Employment Recommendations from 2009

On Friday, September 11, 2009 Carol Peeples (Colorado Criminal Justice Reform Coalition), Mary Carraher (Project Self-Sufficiency), Kathy Otten (Colorado Workforce Board) and Caher Robert (Denver Women’s Commission) met to discussion issues and potential 2010 Legislation.

Potential 2010 Legislation:
  • “Safe Hiring Act”- To remove legal barriers to employment by those exiting the criminal justice system. Elements could include:
    Ban on blanket employment policies like “no felons need apply”.
    Legal protection for employers limiting any liability for decision to hire felons to be only equal to liability for other employees.
    Prohibit felon check box on applications. Prohibit inquiring about felon status until the interview stage.
  • State Earned Income Tax Credit – Restore the State Earned Income Tax Credit for low wage workers to the #1 TABOR Refund mechanism. This would have not immediate impact due to low state revenues, but could result in low wage workers receiving their State EITC years earlier than the current situation. It should have no fiscal note in any case since it just reorders the refunding of TABOR excess revenues.
    (The Colorado State Earned Income Tax Credit exists in the law as equivalent to 10% of the Federal Earned Income Tax Credit. It was created as a companion bill to the permanent reductions in the Colorado State Income tax rates in 1999 and 2000. Those income tax rate reductions were permanent, but the EITC was set up as a TABOR refund mechanism. It was paid to low-wage Colorado families in 1999, 2000 and 2001but not since then. A bill to make the State EITC permanent would have a fiscal note of about $50 million and would actually put up to about $450./year in people’s pockets. The legislature could choose to fund the EITC in a revenue neutral way by abolishing a different permanent tax credit or tax exemption to replace the revenue—though obviously those interests affected would fight that. In 2005 HB 1317 created a new TABOR Refund mechanism—an additional cut in the State income tax rate from 4.63 to 4.5%. This bill had the effect of bumping the EITC from first place in TABOR refund mechanism to second place. A bill to restore the EITC as first TABOR refund mechanism should not have a fiscal note as TABOR refunds are not anticipated for the next few years.)
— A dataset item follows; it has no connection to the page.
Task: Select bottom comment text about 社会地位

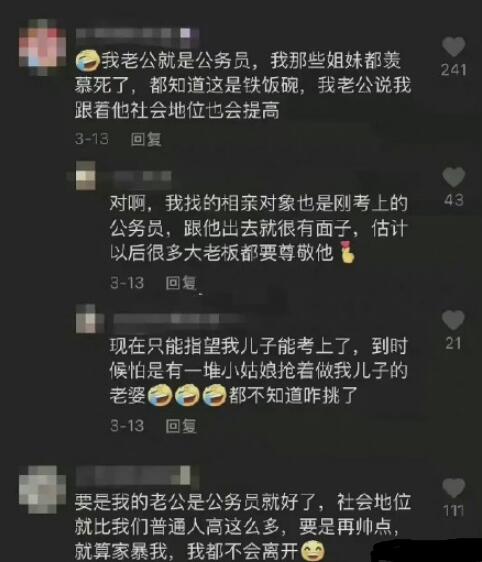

    Issues for Further Investigation:
  • Child Care – Child care is a critical work support for parents of young children. Due to its nature child care is expensive relative to the income of low wage workers ( including the child care providers themselves.) Colorado Child Care Assistance Program serves many low wage families, yet serves only about one out of every six eligible families due in part to inadequate funding relative to the needs. Many counties have waiting lists.
    Our subcommittee felt further investigation was needed of four points:
    *Does the State have money in Child Care Reserves?
    *Is there any money reverting back to the TANF Long Term Reserve that could be used for additional Child Care funding? Does the 30% cap on child care transfers apply to TANF monies in the long term reserve? It takes legislative action to allocate money from TANF Long Term Reserve.
    *Twelve month continuous eligibility for CCCAP would eliminate some of the panic in the lives of low income families and give time to troubleshoot paperwork and computer problems that frequent result in losing childcare overnight. It would reduce the burden on State Human Service staff, low income parents and their employers. Is this feasible?
  • As a matter of fairness the State should make the Child Care Tax Credit truly refundable, rather than a percentage of the non-refundable Federal Child and Dependent Care Tax Credit. There is no logical reason why the poorest of workers who are paying for child care should not qualify for this credit because their incomes are too low. Most low wage workers DO NOT get subsidize child care.
  • Job Training – While the Task Force does have a Committee on Education, we are also concerned about very short term, job specific training. Training programs of 2-3 weeks can help prepare some to compete for a different job. Many parents cannot take advantage of education and training opportunities due to lack of child care. This could be address by training as part of the work experience or by funding child care for employment and training, as is sometimes done with TANF recipients.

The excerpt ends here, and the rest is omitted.